Each year in June, transfer school educators from all five boroughs of NYC come together to connect, share education practices, and take advantage of professional development uniquely tailored to the needs of their community. 2018 was no exception. Hosted by the NYC Department of Education’s Office of Postsecondary Readiness (OSPR) in partnership with Eskolta, the Eighth Annual New York City Transfer School Conference, held on June 7, was the biggest iteration yet. More than 1,000 district and organizational leaders, teachers, students, and alumni participated, representing 37 transfer schools that together serve more than 8,000 high school students.
Conference hosts Lynette Lauretig, Senior Director of Multiple Pathways at OSPR, and Eskolta Executive Director Michael Rothman welcomed attendees and introduced Transfer Schools Superintendent Paul Rotondo and this year’s keynote speaker, Dr. Noliwe Rooks of Cornell University. She recently wrote Cutting School: Privatization, Segregation, and the End of Public Education.
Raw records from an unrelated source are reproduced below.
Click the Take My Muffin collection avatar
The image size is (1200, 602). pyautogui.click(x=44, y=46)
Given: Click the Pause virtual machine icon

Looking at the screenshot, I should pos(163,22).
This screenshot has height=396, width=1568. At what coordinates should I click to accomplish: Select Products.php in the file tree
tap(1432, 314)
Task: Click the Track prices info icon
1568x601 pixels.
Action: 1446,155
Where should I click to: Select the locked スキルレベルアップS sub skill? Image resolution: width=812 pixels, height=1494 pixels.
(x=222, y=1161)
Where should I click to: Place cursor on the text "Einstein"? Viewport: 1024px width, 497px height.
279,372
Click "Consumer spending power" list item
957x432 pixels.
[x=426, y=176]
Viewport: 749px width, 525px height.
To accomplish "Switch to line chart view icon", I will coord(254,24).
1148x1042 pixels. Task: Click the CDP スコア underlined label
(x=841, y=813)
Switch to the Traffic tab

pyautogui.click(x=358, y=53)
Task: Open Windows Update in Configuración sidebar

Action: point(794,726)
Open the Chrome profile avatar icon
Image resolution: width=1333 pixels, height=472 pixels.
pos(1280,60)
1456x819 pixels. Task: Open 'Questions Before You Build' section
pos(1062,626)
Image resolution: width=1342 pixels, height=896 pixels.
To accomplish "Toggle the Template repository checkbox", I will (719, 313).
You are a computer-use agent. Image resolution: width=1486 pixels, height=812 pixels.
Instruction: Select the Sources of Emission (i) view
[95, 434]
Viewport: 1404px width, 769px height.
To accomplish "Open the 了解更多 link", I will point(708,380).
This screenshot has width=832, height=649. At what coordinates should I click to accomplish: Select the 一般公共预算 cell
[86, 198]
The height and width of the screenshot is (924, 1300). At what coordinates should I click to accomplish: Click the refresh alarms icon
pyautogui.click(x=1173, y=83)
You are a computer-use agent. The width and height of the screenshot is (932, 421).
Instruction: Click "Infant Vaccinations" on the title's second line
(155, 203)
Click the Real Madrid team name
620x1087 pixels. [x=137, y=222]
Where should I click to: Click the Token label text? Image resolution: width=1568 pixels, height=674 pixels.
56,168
Dr. Rooks emphasized the importance of community voices as she opened her address with “Kings and Queens,” a short documentary in which activist and grandmother Irene Robinson tells the story of the impact of a school closing on her neighborhood. A professor in Africana studies, Dr. Rooks explained the origins of the US public school system and how it has systematically disadvantaged students of color from the beginning. Connecting this history to the often problematic privatization of public education today, she warned, “When people who don’t know you and don’t care about you come to help, when they tell you ‘I don’t need to learn anything about you, but I’m here to fix you,’—it’s time to run.” Instead, Dr. Rooks urged listeners to be “clear about who’s at the table and whose voices we want to lift up.”
In that spirit, a popular session from the conference was a panel conversation with four transfer school alumni. Praising the strong support system she received at her transfer school, alumna Esmeralda Fanerte shared the impact of her teachers’ words: “Hey, wake up. Do this for you. We’re not here to point a finger; we’re here to help you.” The panelists commended their schools for giving them the space to make mistakes and grow. As Tyeema Valentine noted, “They could’ve let me walk out the door because I did break the rule. But they saw something in me that a lot of people never did.” However, some panelists pointed out that after having experienced such a strong support system, “it was so hard … to learn how to do things on [their] own,” and encouraged educators to prepare students for life after graduation better.
Over the course of the day, educators participated in 70 workshops, panels, and lectures on how to better meet the needs of transfer school students. Among those sessions, presentations on student-led participatory research about transfer schools, implicit bias and culturally responsive education, as well as youth-produced documentaries helped bring into focus underrepresented issues and perspectives.
The work of transfer school educators is one of continual learning. The Transfer School Conference continues to be a bright moment in the year bringing this learning to the forefront. We’re proud to be a part of making this important work possible.